* Work item *
Output the data below in full, character for character.

[Collected data]
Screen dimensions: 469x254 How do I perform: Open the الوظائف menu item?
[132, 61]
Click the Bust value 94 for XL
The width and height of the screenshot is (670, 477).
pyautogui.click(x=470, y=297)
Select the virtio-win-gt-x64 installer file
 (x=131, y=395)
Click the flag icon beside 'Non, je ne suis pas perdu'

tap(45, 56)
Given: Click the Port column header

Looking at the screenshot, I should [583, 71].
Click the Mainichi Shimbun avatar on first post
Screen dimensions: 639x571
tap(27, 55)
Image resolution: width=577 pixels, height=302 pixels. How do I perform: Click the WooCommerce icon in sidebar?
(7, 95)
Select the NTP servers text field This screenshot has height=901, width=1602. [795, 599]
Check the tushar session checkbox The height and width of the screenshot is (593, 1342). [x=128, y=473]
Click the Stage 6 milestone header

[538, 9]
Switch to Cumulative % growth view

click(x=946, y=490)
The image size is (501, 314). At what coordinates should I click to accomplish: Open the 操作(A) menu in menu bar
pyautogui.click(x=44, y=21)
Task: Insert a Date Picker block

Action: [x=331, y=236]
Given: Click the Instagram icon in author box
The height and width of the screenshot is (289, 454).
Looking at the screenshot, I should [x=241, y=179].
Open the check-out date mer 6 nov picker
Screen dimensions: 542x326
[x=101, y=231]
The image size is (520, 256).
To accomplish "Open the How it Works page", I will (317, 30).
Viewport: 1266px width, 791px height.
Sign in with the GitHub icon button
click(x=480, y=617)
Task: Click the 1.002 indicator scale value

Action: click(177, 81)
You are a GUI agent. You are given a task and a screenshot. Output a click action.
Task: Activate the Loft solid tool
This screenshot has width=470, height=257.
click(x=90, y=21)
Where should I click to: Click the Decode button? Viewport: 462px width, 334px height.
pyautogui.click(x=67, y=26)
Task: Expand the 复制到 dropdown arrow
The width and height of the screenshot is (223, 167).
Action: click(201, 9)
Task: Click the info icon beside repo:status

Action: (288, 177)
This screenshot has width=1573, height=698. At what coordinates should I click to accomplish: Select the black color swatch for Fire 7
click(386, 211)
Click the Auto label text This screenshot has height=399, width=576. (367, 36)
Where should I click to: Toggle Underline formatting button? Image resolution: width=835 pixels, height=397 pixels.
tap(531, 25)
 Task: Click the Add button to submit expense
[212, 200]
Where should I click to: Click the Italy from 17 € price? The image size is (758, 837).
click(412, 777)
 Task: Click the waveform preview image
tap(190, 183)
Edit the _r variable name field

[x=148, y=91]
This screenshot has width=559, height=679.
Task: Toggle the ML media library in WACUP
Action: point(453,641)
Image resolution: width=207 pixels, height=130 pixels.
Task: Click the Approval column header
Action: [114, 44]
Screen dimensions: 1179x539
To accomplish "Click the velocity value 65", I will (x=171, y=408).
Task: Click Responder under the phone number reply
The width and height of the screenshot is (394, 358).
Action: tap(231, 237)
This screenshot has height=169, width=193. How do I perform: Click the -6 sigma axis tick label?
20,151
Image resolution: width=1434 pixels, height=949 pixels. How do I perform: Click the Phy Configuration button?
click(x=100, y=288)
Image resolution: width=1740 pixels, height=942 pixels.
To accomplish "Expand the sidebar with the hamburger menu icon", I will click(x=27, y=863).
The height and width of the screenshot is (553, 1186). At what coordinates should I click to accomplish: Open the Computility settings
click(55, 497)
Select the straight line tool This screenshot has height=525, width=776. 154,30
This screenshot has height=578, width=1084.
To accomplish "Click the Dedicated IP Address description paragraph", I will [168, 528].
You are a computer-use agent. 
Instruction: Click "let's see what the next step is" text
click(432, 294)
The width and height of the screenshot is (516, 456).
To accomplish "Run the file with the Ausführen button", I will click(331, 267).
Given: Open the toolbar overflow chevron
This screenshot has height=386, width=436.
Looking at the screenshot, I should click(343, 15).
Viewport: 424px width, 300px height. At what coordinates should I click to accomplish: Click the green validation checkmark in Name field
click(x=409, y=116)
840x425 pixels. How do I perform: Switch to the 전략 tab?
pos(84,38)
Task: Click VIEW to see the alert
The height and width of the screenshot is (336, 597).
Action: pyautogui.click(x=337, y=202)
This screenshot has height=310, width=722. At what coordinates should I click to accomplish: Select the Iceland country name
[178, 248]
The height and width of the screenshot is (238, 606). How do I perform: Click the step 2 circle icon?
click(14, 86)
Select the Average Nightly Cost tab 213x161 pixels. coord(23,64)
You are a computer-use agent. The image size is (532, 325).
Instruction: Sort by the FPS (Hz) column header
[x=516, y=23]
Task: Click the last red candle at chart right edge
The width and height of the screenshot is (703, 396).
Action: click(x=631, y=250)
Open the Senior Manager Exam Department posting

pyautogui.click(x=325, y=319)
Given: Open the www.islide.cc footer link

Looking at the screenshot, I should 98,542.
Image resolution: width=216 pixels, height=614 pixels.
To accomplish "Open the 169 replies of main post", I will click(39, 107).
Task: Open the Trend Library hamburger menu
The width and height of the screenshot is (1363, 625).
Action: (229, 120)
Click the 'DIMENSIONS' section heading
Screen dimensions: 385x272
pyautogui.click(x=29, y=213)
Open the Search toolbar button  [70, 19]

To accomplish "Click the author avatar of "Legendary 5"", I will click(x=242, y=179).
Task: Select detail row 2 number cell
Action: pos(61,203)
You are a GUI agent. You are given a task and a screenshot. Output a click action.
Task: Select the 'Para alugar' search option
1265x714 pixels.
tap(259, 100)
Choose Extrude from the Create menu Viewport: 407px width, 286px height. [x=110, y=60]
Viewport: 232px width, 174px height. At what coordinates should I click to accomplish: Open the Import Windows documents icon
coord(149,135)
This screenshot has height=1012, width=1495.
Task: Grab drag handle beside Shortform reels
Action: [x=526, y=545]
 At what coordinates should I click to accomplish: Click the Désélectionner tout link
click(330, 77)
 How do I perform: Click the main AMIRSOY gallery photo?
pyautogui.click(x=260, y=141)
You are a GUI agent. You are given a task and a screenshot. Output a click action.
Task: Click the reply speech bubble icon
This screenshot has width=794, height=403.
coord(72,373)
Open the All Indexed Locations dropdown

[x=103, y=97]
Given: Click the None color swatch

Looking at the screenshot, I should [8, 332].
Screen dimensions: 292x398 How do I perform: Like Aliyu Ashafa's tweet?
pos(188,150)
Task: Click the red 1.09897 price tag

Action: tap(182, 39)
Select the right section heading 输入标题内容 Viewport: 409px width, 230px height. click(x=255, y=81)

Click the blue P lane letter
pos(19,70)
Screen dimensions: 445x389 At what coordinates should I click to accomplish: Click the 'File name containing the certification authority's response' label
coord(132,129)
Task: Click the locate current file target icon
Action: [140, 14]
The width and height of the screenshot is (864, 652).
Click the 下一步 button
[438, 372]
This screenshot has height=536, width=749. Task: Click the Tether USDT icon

* Response area *
Screen dimensions: 469x254 How do I perform: Open the الوظائف menu item?
[132, 61]
Click the Bust value 94 for XL
The width and height of the screenshot is (670, 477).
pyautogui.click(x=470, y=297)
Select the virtio-win-gt-x64 installer file
 (x=131, y=395)
Click the flag icon beside 'Non, je ne suis pas perdu'

tap(45, 56)
Given: Click the Port column header

Looking at the screenshot, I should [583, 71].
Click the Mainichi Shimbun avatar on first post
Screen dimensions: 639x571
tap(27, 55)
Image resolution: width=577 pixels, height=302 pixels. How do I perform: Click the WooCommerce icon in sidebar?
(7, 95)
Select the NTP servers text field This screenshot has height=901, width=1602. [795, 599]
Check the tushar session checkbox The height and width of the screenshot is (593, 1342). [x=128, y=473]
Click the Stage 6 milestone header

[538, 9]
Switch to Cumulative % growth view

click(x=946, y=490)
The image size is (501, 314). At what coordinates should I click to accomplish: Open the 操作(A) menu in menu bar
pyautogui.click(x=44, y=21)
Task: Insert a Date Picker block

Action: [x=331, y=236]
Given: Click the Instagram icon in author box
The height and width of the screenshot is (289, 454).
Looking at the screenshot, I should [x=241, y=179].
Open the check-out date mer 6 nov picker
Screen dimensions: 542x326
[x=101, y=231]
The image size is (520, 256).
To accomplish "Open the How it Works page", I will (317, 30).
Viewport: 1266px width, 791px height.
Sign in with the GitHub icon button
click(x=480, y=617)
Task: Click the 1.002 indicator scale value

Action: click(177, 81)
You are a GUI agent. You are given a task and a screenshot. Output a click action.
Task: Activate the Loft solid tool
This screenshot has width=470, height=257.
click(x=90, y=21)
Where should I click to: Click the Decode button? Viewport: 462px width, 334px height.
pyautogui.click(x=67, y=26)
Task: Expand the 复制到 dropdown arrow
The width and height of the screenshot is (223, 167).
Action: click(201, 9)
Task: Click the info icon beside repo:status

Action: (288, 177)
This screenshot has width=1573, height=698. At what coordinates should I click to accomplish: Select the black color swatch for Fire 7
click(386, 211)
Click the Auto label text This screenshot has height=399, width=576. (367, 36)
Where should I click to: Toggle Underline formatting button? Image resolution: width=835 pixels, height=397 pixels.
tap(531, 25)
 Task: Click the Add button to submit expense
[212, 200]
Where should I click to: Click the Italy from 17 € price? The image size is (758, 837).
click(412, 777)
 Task: Click the waveform preview image
tap(190, 183)
Edit the _r variable name field

[x=148, y=91]
This screenshot has width=559, height=679.
Task: Toggle the ML media library in WACUP
Action: point(453,641)
Image resolution: width=207 pixels, height=130 pixels.
Task: Click the Approval column header
Action: [114, 44]
Screen dimensions: 1179x539
To accomplish "Click the velocity value 65", I will (x=171, y=408).
Task: Click Responder under the phone number reply
The width and height of the screenshot is (394, 358).
Action: tap(231, 237)
This screenshot has height=169, width=193. How do I perform: Click the -6 sigma axis tick label?
20,151
Image resolution: width=1434 pixels, height=949 pixels. How do I perform: Click the Phy Configuration button?
click(x=100, y=288)
Image resolution: width=1740 pixels, height=942 pixels.
To accomplish "Expand the sidebar with the hamburger menu icon", I will click(x=27, y=863).
The height and width of the screenshot is (553, 1186). At what coordinates should I click to accomplish: Open the Computility settings
click(55, 497)
Select the straight line tool This screenshot has height=525, width=776. 154,30
This screenshot has height=578, width=1084.
To accomplish "Click the Dedicated IP Address description paragraph", I will [168, 528].
You are a computer-use agent. 
Instruction: Click "let's see what the next step is" text
click(432, 294)
The width and height of the screenshot is (516, 456).
To accomplish "Run the file with the Ausführen button", I will click(331, 267).
Given: Open the toolbar overflow chevron
This screenshot has height=386, width=436.
Looking at the screenshot, I should click(343, 15).
Viewport: 424px width, 300px height. At what coordinates should I click to accomplish: Click the green validation checkmark in Name field
click(x=409, y=116)
840x425 pixels. How do I perform: Switch to the 전략 tab?
pos(84,38)
Task: Click VIEW to see the alert
The height and width of the screenshot is (336, 597).
Action: pyautogui.click(x=337, y=202)
This screenshot has height=310, width=722. At what coordinates should I click to accomplish: Select the Iceland country name
[178, 248]
The height and width of the screenshot is (238, 606). How do I perform: Click the step 2 circle icon?
click(14, 86)
Select the Average Nightly Cost tab 213x161 pixels. coord(23,64)
You are a computer-use agent. The image size is (532, 325).
Instruction: Sort by the FPS (Hz) column header
[x=516, y=23]
Task: Click the last red candle at chart right edge
The width and height of the screenshot is (703, 396).
Action: click(x=631, y=250)
Open the Senior Manager Exam Department posting

pyautogui.click(x=325, y=319)
Given: Open the www.islide.cc footer link

Looking at the screenshot, I should 98,542.
Image resolution: width=216 pixels, height=614 pixels.
To accomplish "Open the 169 replies of main post", I will click(39, 107).
Task: Open the Trend Library hamburger menu
The width and height of the screenshot is (1363, 625).
Action: (229, 120)
Click the 'DIMENSIONS' section heading
Screen dimensions: 385x272
pyautogui.click(x=29, y=213)
Open the Search toolbar button  [70, 19]

To accomplish "Click the author avatar of "Legendary 5"", I will click(x=242, y=179).
Task: Select detail row 2 number cell
Action: pos(61,203)
You are a GUI agent. You are given a task and a screenshot. Output a click action.
Task: Select the 'Para alugar' search option
1265x714 pixels.
tap(259, 100)
Choose Extrude from the Create menu Viewport: 407px width, 286px height. [x=110, y=60]
Viewport: 232px width, 174px height. At what coordinates should I click to accomplish: Open the Import Windows documents icon
coord(149,135)
This screenshot has height=1012, width=1495.
Task: Grab drag handle beside Shortform reels
Action: [x=526, y=545]
 At what coordinates should I click to accomplish: Click the Désélectionner tout link
click(330, 77)
 How do I perform: Click the main AMIRSOY gallery photo?
pyautogui.click(x=260, y=141)
You are a GUI agent. You are given a task and a screenshot. Output a click action.
Task: Click the reply speech bubble icon
This screenshot has width=794, height=403.
coord(72,373)
Open the All Indexed Locations dropdown

[x=103, y=97]
Given: Click the None color swatch

Looking at the screenshot, I should [8, 332].
Screen dimensions: 292x398 How do I perform: Like Aliyu Ashafa's tweet?
pos(188,150)
Task: Click the red 1.09897 price tag

Action: tap(182, 39)
Select the right section heading 输入标题内容 Viewport: 409px width, 230px height. click(x=255, y=81)

Click the blue P lane letter
pos(19,70)
Screen dimensions: 445x389 At what coordinates should I click to accomplish: Click the 'File name containing the certification authority's response' label
coord(132,129)
Task: Click the locate current file target icon
Action: [140, 14]
The width and height of the screenshot is (864, 652).
Click the 下一步 button
[438, 372]
This screenshot has height=536, width=749. Task: Click the Tether USDT icon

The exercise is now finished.